By mid-November 1970, newspaper reportage showed that the child had in fact found the heroin at his uncle’s home — not in his bag of Halloween candy, as investigators had at first been told.
But on Oct. 31, 1974, another child died in Houston. This time, the death was a result of eating poisoned candy: The child’s father had murdered his own son by placing cyanide in a pixie stick.
This story of the Houston “candyman killer” quickly metastasized. Though it had no evidence, Newsweek magazine asserted in a 1975 article that “over the past several years, several children have died and hundreds have narrowly escaped injury from razor blades, sewing needles and shards of glass put into their goodies by adults.”
By the 1980s, some communities banned trick or treating while hospitals in some metropolitan areas offered to X-ray Halloween candy. Parent-teacher associations encouraged fall festivals to replace Halloween, and on Long Island a community group gave prizes to children who stayed home altogether for Halloween 1982.
In 1982 the governor of New Jersey signed a bill requiring a jail term for those tampering with candy.
Social tensions and fear
However, a comprehensive 1985 study of the of 30 years of alleged poisoning did not find even a single confirmed incident of a child’s death, or even serious injury.
Sociologist Joel Best at the University of Delaware, who led the study, called it an “urban legend.” Most reports of poisoned Halloween candy that appeared in print were editorials written by authoritative voices in politics and media rather than actual events. However, police all over the country urged parents to accompany their children while trick-or-treating.
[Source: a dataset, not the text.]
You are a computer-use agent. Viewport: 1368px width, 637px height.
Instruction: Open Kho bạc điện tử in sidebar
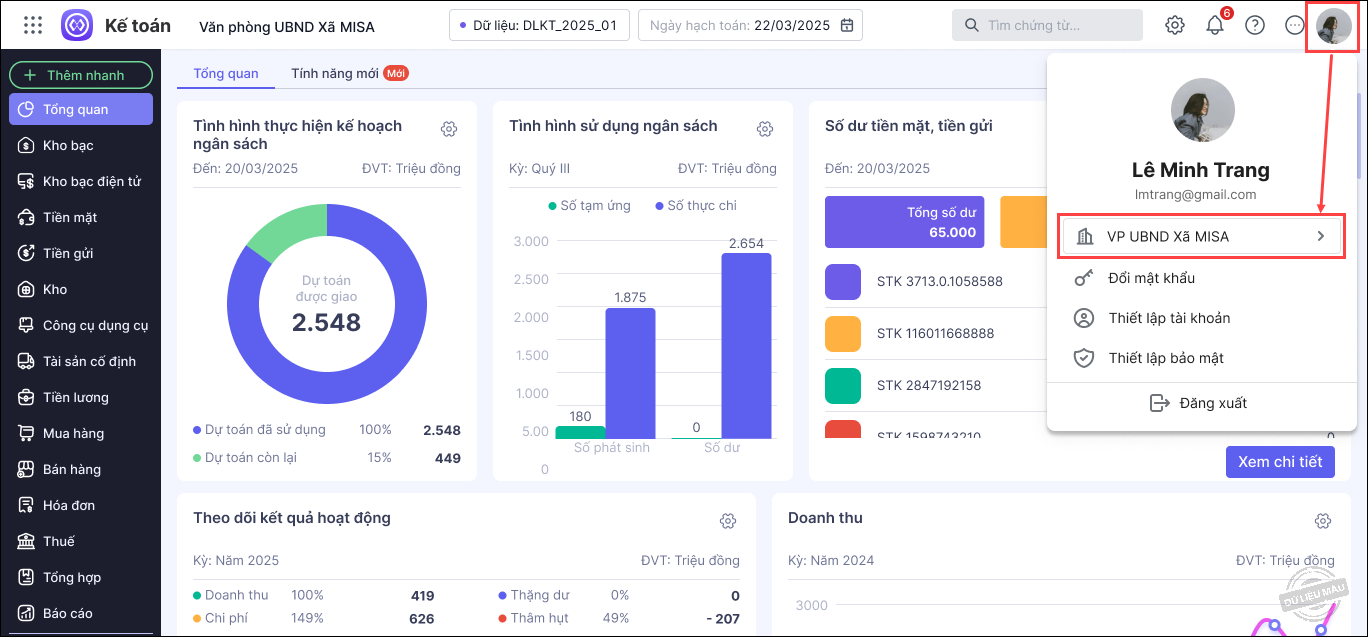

Why did a series of rumors, very loosely based on a small number of incidents, convince lead to such panic?
In the case of poisoned candy, my own research into American politics and horror tales suggests that those fears might have been driven in part by the problems facing the United States at the time.
Scholar of the Vietnam era Christian G. Appy, in his 2015 book American Reckoning, described the era as one in which defeat in Vietnam combined with “stagnant economic growth and soaring inflation” caused many Americans to see the country itself as “a victim of forces beyond its control.” This sense of victimization, combined with the national stress over the Watergate scandal, drove the sense that American society had become deeply unsafe.
All the social change in the 1970s fed the creation of urban legends, argues sociologist Jefferey S. Victor. A brutal story about strangers with poison candy seemed a preferable national fantasy to historical reality in the 1970s and 1980s.
The false case of the poisoned candy legend is another way that American fears manifested: as an easily understood threat to innocence.
Today a majority of Americans, of all ages, see Halloween as an opportunity to celebrate excess.
But some Christian churches, especially those attended by conservative evangelicals, continue to declare a kind of “war on Halloween” every year. Many evangelicals, in their own description, see the holiday as a celebration of the occult, often viewed in their religious worldview as connected to a very literal Satan.
Halloween, with its association with the powers of darkness, can allow many legends to flourish — tales of dangerous outsiders, poisoned candy and other alleged threats to American life.
Social media may serve that role the rest of the year. But on Halloween, dark rumors may actually knock at the door.